Rewrite the items below, replacing every "Click" with "Select" and keeping everything else the same. Leave the pictures out of your version.

(Element and text position data)
====================

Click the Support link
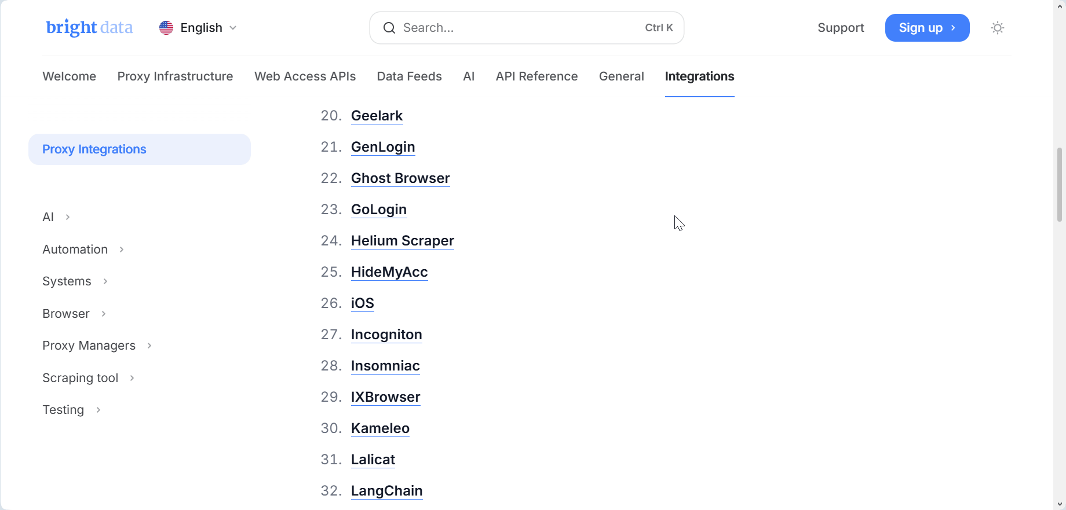Image resolution: width=1066 pixels, height=510 pixels. tap(841, 27)
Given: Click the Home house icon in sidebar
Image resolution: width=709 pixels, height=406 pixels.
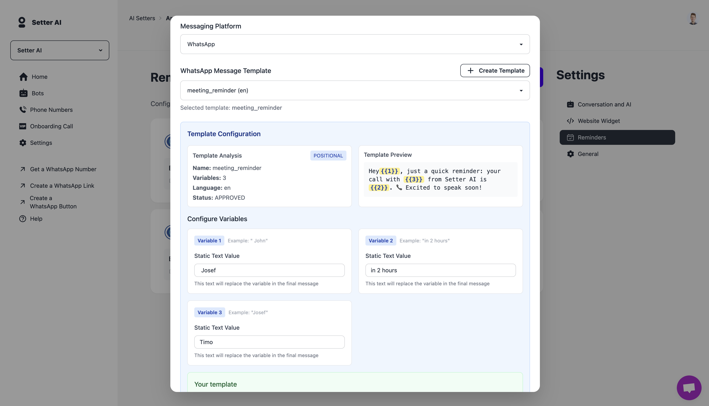Looking at the screenshot, I should (23, 77).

====================

PROBLEM SOLUTION:
Select the Support link
Image resolution: width=1066 pixels, height=510 pixels. tap(841, 27)
Given: Select the Home house icon in sidebar
Image resolution: width=709 pixels, height=406 pixels.
Looking at the screenshot, I should (23, 77).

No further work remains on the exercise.